**Exercise prompt**. Transcribe every line of the listing below without any deviation.

**Information given**.
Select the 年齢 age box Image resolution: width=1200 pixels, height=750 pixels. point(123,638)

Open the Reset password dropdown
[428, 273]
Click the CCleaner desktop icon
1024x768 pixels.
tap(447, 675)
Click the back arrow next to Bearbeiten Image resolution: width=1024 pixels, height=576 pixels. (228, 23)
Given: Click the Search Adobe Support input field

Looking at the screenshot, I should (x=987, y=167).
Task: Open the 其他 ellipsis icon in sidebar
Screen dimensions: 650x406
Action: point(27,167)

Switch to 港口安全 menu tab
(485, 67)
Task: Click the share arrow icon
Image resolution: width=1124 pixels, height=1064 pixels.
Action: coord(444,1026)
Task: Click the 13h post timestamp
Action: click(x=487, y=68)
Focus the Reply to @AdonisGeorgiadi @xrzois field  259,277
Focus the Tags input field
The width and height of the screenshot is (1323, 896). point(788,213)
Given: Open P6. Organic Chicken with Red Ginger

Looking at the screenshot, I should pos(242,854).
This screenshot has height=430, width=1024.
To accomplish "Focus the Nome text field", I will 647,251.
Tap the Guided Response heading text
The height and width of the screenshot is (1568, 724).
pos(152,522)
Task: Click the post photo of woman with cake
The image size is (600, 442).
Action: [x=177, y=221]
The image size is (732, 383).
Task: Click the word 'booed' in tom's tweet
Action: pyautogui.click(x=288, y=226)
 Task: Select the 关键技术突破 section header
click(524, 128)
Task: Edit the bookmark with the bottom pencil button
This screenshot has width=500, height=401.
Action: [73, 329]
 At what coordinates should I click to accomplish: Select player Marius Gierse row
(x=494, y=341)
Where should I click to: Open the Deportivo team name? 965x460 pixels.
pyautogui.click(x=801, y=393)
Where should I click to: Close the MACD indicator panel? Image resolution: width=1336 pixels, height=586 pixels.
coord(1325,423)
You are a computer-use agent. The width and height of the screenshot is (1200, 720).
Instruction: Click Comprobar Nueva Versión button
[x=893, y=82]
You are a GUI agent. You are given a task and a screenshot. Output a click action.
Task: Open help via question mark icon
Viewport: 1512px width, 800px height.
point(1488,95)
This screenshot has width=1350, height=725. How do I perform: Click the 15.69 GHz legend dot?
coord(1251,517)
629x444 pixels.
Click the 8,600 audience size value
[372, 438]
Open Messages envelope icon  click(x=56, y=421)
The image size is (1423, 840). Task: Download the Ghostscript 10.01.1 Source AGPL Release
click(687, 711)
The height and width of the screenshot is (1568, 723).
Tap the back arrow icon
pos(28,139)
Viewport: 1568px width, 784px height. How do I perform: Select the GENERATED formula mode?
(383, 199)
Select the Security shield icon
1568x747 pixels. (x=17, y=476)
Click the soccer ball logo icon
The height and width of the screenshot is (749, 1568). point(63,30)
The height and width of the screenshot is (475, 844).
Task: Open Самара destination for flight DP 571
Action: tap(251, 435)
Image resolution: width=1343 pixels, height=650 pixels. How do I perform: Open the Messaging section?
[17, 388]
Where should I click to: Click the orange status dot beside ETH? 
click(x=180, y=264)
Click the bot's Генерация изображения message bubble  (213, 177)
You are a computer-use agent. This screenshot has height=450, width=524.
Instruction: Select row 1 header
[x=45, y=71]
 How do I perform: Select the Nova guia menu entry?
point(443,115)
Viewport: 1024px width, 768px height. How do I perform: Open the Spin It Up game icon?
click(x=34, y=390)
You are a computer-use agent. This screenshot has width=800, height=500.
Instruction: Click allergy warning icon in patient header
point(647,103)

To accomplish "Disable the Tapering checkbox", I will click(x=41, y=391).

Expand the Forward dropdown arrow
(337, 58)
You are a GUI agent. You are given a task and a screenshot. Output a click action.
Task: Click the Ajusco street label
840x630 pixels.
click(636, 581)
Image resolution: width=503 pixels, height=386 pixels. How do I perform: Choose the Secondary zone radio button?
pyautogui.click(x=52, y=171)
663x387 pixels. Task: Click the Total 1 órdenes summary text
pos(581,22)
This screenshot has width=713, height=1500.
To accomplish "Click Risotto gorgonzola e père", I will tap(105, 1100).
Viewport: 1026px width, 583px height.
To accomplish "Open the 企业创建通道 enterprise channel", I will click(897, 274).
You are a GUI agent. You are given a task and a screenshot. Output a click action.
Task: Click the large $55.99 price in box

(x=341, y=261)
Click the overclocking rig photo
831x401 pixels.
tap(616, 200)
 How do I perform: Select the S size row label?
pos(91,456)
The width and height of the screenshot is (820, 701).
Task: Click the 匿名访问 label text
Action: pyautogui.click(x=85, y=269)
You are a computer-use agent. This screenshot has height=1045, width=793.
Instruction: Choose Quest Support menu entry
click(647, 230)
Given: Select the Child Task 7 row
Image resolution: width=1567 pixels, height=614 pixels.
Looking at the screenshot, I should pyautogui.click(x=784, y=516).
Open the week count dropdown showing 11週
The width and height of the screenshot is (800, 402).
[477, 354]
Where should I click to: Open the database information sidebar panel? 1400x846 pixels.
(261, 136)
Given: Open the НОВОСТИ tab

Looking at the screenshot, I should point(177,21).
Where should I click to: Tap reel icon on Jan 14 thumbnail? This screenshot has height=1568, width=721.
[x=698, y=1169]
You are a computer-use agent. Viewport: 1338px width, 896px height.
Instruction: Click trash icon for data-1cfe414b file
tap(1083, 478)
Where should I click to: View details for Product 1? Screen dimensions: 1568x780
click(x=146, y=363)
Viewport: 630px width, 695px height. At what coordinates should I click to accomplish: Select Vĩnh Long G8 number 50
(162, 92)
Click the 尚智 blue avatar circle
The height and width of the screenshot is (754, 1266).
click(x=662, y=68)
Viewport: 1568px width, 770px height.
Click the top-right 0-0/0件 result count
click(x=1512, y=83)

**Response to this exercise**.
Select the 年齢 age box Image resolution: width=1200 pixels, height=750 pixels. point(123,638)

Open the Reset password dropdown
[428, 273]
Click the CCleaner desktop icon
1024x768 pixels.
tap(447, 675)
Click the back arrow next to Bearbeiten Image resolution: width=1024 pixels, height=576 pixels. (228, 23)
Given: Click the Search Adobe Support input field

Looking at the screenshot, I should (x=987, y=167).
Task: Open the 其他 ellipsis icon in sidebar
Screen dimensions: 650x406
Action: point(27,167)

Switch to 港口安全 menu tab
(485, 67)
Task: Click the share arrow icon
Image resolution: width=1124 pixels, height=1064 pixels.
Action: coord(444,1026)
Task: Click the 13h post timestamp
Action: click(x=487, y=68)
Focus the Reply to @AdonisGeorgiadi @xrzois field  259,277
Focus the Tags input field
The width and height of the screenshot is (1323, 896). point(788,213)
Given: Open P6. Organic Chicken with Red Ginger

Looking at the screenshot, I should pos(242,854).
This screenshot has height=430, width=1024.
To accomplish "Focus the Nome text field", I will 647,251.
Tap the Guided Response heading text
The height and width of the screenshot is (1568, 724).
pos(152,522)
Task: Click the post photo of woman with cake
The image size is (600, 442).
Action: [x=177, y=221]
The image size is (732, 383).
Task: Click the word 'booed' in tom's tweet
Action: pyautogui.click(x=288, y=226)
 Task: Select the 关键技术突破 section header
click(524, 128)
Task: Edit the bookmark with the bottom pencil button
This screenshot has width=500, height=401.
Action: [73, 329]
 At what coordinates should I click to accomplish: Select player Marius Gierse row
(x=494, y=341)
Where should I click to: Open the Deportivo team name? 965x460 pixels.
pyautogui.click(x=801, y=393)
Where should I click to: Close the MACD indicator panel? Image resolution: width=1336 pixels, height=586 pixels.
coord(1325,423)
You are a computer-use agent. The width and height of the screenshot is (1200, 720).
Instruction: Click Comprobar Nueva Versión button
[x=893, y=82]
You are a GUI agent. You are given a task and a screenshot. Output a click action.
Task: Open help via question mark icon
Viewport: 1512px width, 800px height.
point(1488,95)
This screenshot has width=1350, height=725. How do I perform: Click the 15.69 GHz legend dot?
coord(1251,517)
629x444 pixels.
Click the 8,600 audience size value
[372, 438]
Open Messages envelope icon  click(x=56, y=421)
The image size is (1423, 840). Task: Download the Ghostscript 10.01.1 Source AGPL Release
click(687, 711)
The height and width of the screenshot is (1568, 723).
Tap the back arrow icon
pos(28,139)
Viewport: 1568px width, 784px height. How do I perform: Select the GENERATED formula mode?
(383, 199)
Select the Security shield icon
1568x747 pixels. (x=17, y=476)
Click the soccer ball logo icon
The height and width of the screenshot is (749, 1568). point(63,30)
The height and width of the screenshot is (475, 844).
Task: Open Самара destination for flight DP 571
Action: tap(251, 435)
Image resolution: width=1343 pixels, height=650 pixels. How do I perform: Open the Messaging section?
[17, 388]
Where should I click to: Click the orange status dot beside ETH? 
click(x=180, y=264)
Click the bot's Генерация изображения message bubble  (213, 177)
You are a computer-use agent. This screenshot has height=450, width=524.
Instruction: Select row 1 header
[x=45, y=71]
 How do I perform: Select the Nova guia menu entry?
point(443,115)
Viewport: 1024px width, 768px height. How do I perform: Open the Spin It Up game icon?
click(x=34, y=390)
You are a computer-use agent. This screenshot has width=800, height=500.
Instruction: Click allergy warning icon in patient header
point(647,103)

To accomplish "Disable the Tapering checkbox", I will click(x=41, y=391).

Expand the Forward dropdown arrow
(337, 58)
You are a GUI agent. You are given a task and a screenshot. Output a click action.
Task: Click the Ajusco street label
840x630 pixels.
click(636, 581)
Image resolution: width=503 pixels, height=386 pixels. How do I perform: Choose the Secondary zone radio button?
pyautogui.click(x=52, y=171)
663x387 pixels. Task: Click the Total 1 órdenes summary text
pos(581,22)
This screenshot has width=713, height=1500.
To accomplish "Click Risotto gorgonzola e père", I will tap(105, 1100).
Viewport: 1026px width, 583px height.
To accomplish "Open the 企业创建通道 enterprise channel", I will click(897, 274).
You are a GUI agent. You are given a task and a screenshot. Output a click action.
Task: Click the large $55.99 price in box

(x=341, y=261)
Click the overclocking rig photo
831x401 pixels.
tap(616, 200)
 How do I perform: Select the S size row label?
pos(91,456)
The width and height of the screenshot is (820, 701).
Task: Click the 匿名访问 label text
Action: pyautogui.click(x=85, y=269)
You are a computer-use agent. This screenshot has height=1045, width=793.
Instruction: Choose Quest Support menu entry
click(647, 230)
Given: Select the Child Task 7 row
Image resolution: width=1567 pixels, height=614 pixels.
Looking at the screenshot, I should pyautogui.click(x=784, y=516).
Open the week count dropdown showing 11週
The width and height of the screenshot is (800, 402).
[477, 354]
Where should I click to: Open the database information sidebar panel? 1400x846 pixels.
(261, 136)
Given: Open the НОВОСТИ tab

Looking at the screenshot, I should point(177,21).
Where should I click to: Tap reel icon on Jan 14 thumbnail? This screenshot has height=1568, width=721.
[x=698, y=1169]
You are a computer-use agent. Viewport: 1338px width, 896px height.
Instruction: Click trash icon for data-1cfe414b file
tap(1083, 478)
Where should I click to: View details for Product 1? Screen dimensions: 1568x780
click(x=146, y=363)
Viewport: 630px width, 695px height. At what coordinates should I click to accomplish: Select Vĩnh Long G8 number 50
(162, 92)
Click the 尚智 blue avatar circle
The height and width of the screenshot is (754, 1266).
click(x=662, y=68)
Viewport: 1568px width, 770px height.
Click the top-right 0-0/0件 result count
click(x=1512, y=83)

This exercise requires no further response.